An ardent Japanophile, Connie’s cousin, Paul Harris, was responsible for the addition of Okichi Day to the Black Ships Festival program. It was he who had arranged to import the geishas and had put Connie and Spalding up to asking Charlotte to participate. Charlotte had talked with him several times on the phone in the course of making arrangements, but she’d never met him. He was a short, homely man with warm brown eyes and a neatly clipped beard.
“Miss Graham,” he said, bowing slightly from the waist, Japanese style. “We’re delighted that you could be here.”
“I’m pleased to meet you. I’ve heard a lot about you from Connie,” she replied, and immediately regretted her words.
He and Connie’s daughter, Marianne Montgomery, had been involved in a bitter and protracted legal battle over a house they had both inherited: the house that Townsend Harris had built on the Cliff Walk after his return from Japan.
“If you’ve heard about me from Connie, it probably wasn’t favorable,” he replied good-naturedly.
“Not at all,” objected Connie. “You know I have only good things to say about other members of the family. The Harrises have to stick together.”
Though Connie had come to the rescue, it was nevertheless an awkward moment, which Charlotte did her best to smooth over by introducing herself to Paul’s companion, whose name was Nadine Ogilvie.
“Paul is very happy that you could be here,” said Nadine. She had a low, melodic voice and a heavy French accent. She was a beautiful woman with strong features and glossy black hair. She was impeccably dressed in a stunning red suit, and wore a small fortune in diamonds and pearls. She was also Paul’s mistress, and had been for many years.
“At last,” said Connie as a young naval officer came to seat her and Spalding and their Japanese counterparts, the president of the annual Black Ships Festival in Shimoda, and his wife.
Charlotte detected a note of relief in Connie’s voice. She would be glad to get out of the sun, but also glad to get away from her cousin and Nadine. She didn’t want the family squabble to interfere with the festival.
Connie and Spalding and their Japanese counterparts were fifth on the list, after the president of the Naval War College and a lieutenant in the Japanese Maritime Self-Defense Forces.

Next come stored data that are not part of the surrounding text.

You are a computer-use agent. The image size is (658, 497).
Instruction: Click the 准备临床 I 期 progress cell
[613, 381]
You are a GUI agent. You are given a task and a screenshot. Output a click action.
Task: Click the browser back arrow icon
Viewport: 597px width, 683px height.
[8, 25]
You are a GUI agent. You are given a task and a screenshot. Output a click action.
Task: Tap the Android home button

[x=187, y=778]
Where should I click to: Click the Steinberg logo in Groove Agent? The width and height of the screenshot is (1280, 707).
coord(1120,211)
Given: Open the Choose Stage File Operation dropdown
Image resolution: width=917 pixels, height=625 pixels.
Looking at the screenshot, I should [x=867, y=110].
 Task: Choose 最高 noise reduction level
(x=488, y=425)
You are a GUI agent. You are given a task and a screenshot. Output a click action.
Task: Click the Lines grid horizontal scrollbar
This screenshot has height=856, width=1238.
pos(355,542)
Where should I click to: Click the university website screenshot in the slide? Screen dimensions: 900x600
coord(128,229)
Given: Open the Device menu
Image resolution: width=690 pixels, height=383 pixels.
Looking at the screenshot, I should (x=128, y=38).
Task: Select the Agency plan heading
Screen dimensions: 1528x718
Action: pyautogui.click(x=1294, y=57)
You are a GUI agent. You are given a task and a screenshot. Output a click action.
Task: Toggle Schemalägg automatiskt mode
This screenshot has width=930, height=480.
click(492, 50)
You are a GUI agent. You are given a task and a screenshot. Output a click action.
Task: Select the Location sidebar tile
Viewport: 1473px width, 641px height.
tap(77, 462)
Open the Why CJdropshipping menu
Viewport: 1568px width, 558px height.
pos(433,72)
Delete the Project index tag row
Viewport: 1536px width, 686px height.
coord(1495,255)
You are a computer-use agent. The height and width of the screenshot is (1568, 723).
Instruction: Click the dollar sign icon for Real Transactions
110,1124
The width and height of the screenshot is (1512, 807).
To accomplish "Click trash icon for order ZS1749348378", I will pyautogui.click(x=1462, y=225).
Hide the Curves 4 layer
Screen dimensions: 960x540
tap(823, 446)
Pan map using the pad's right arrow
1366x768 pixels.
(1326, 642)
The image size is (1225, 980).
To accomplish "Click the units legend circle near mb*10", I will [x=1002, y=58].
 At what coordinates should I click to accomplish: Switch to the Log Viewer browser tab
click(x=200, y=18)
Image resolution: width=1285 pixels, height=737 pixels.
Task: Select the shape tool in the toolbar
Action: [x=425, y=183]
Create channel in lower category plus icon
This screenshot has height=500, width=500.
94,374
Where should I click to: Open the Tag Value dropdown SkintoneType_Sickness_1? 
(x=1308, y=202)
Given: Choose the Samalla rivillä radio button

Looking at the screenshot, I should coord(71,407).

Once they had gone, Charlotte checked the program to see where she was listed. Which was at the bottom, just after Paul, who was listed as chairman of the Okichi Day Committee. It was obviously difficult to fit a movie star into the official protocol. The program identified her as “Miss Charlotte Graham: Okichi Day Delegate from the United States.” Had it identified her further, it might have said “first American to play a Japanese geisha.” Or “movie star who shocked the public by portraying an interracial romance.” Not only an interracial romance, but an extramarital one as well. On top of that,
Soiled Dove
had been one of the first films to deal with the theme of suicide, which had always been considered box-office poison.
Charlotte considered
Soiled Dove
her best picture. It was the one she should have won the Oscar for—not that she hadn’t deserved her other four—but Okichi had been one of her best roles. Awarding her the Oscar, however, would have been endorsing the daring sexual content of the film.
How times had changed.
Finally a young naval officer arrived to escort Paul and Nadine to their seats, leaving Charlotte with the public relations people. Like the other U.S. delegates, she had a Japanese counterpart, Okichi-
mago
. But she was recovering from jet lag at Paul’s home, or rather Paul and Marianne’s home.
Charlotte’s escort finally arrived. “Miss Graham?” he said, offering her his arm. As he escorted her to her seat, they chatted about
Soiled Dove
. It was one of his favorite movies. He had seen it four times, and planned to see it again that night; it was being shown throughout the festival at a local movie house.
It was interesting that despite its dated subject matter—a relationship between a Japanese geisha and an American diplomat was hardly likely to raise eyebrows anymore—
Soiled Dove
had retained its popularity, and was among the most popular “classic” movies at the video stores.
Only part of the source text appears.